= What the task requires =
Below are some records. Set down exactly the line holding "Given: Open the FAE brand logo" and every later line through the end, omitting the pictures.

=== Task input ===

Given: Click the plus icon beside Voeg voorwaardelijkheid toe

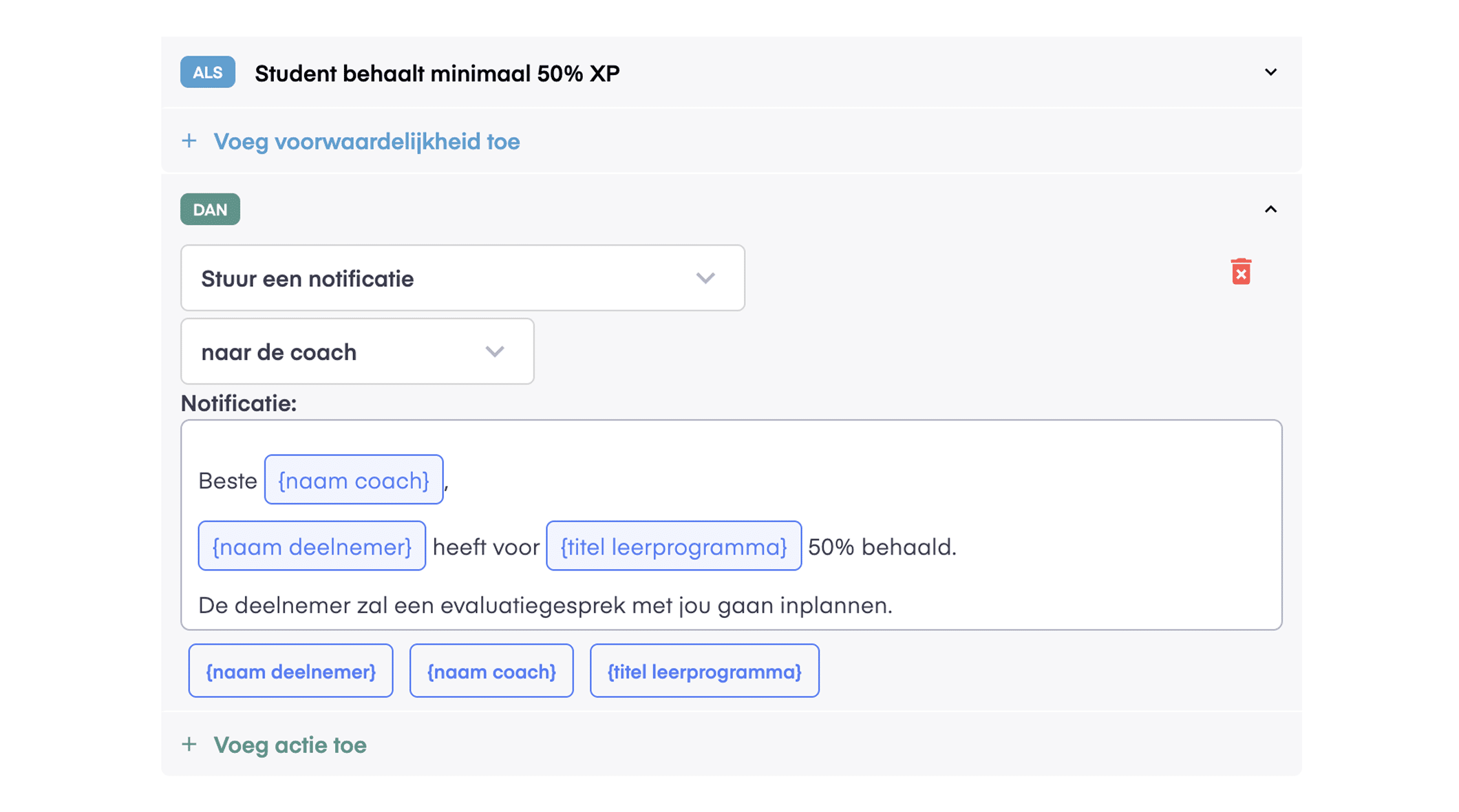Looking at the screenshot, I should pos(189,141).
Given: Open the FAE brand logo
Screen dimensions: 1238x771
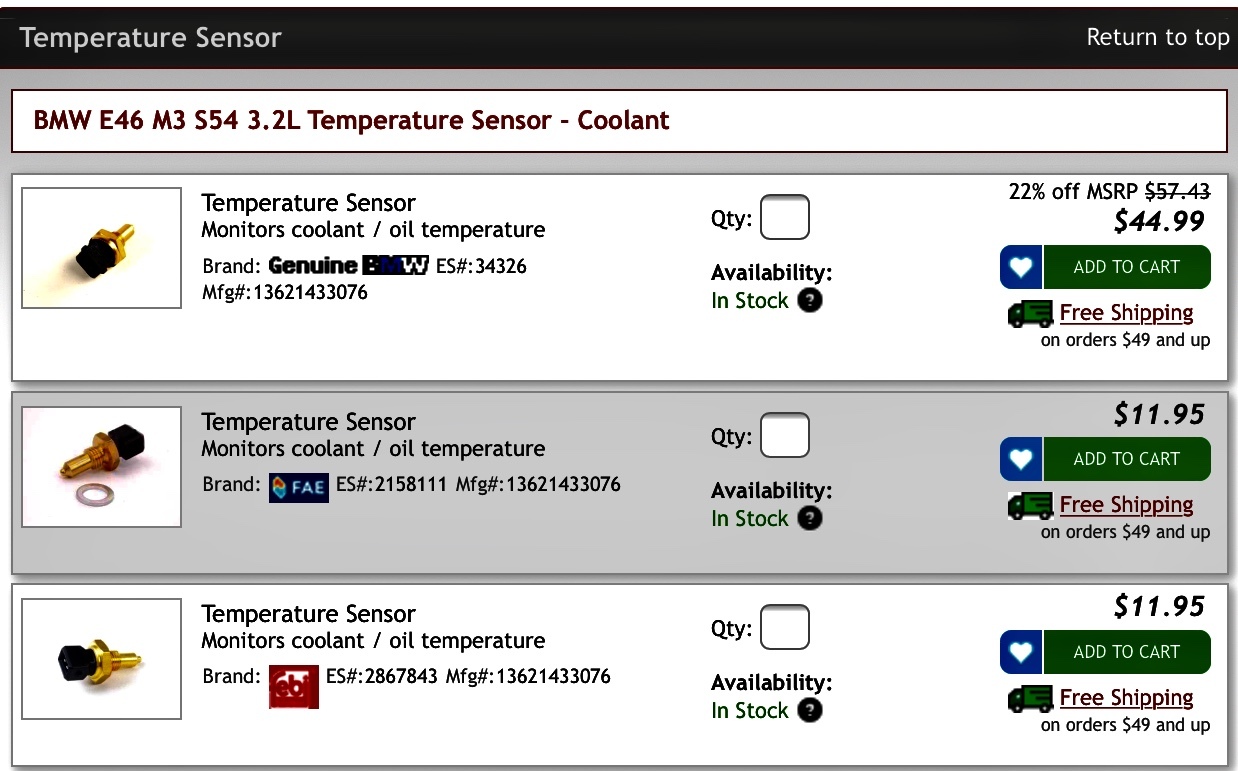Looking at the screenshot, I should tap(299, 485).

===

= Answer area =
Given: Open the FAE brand logo
Screen dimensions: 1238x771
Looking at the screenshot, I should tap(299, 485).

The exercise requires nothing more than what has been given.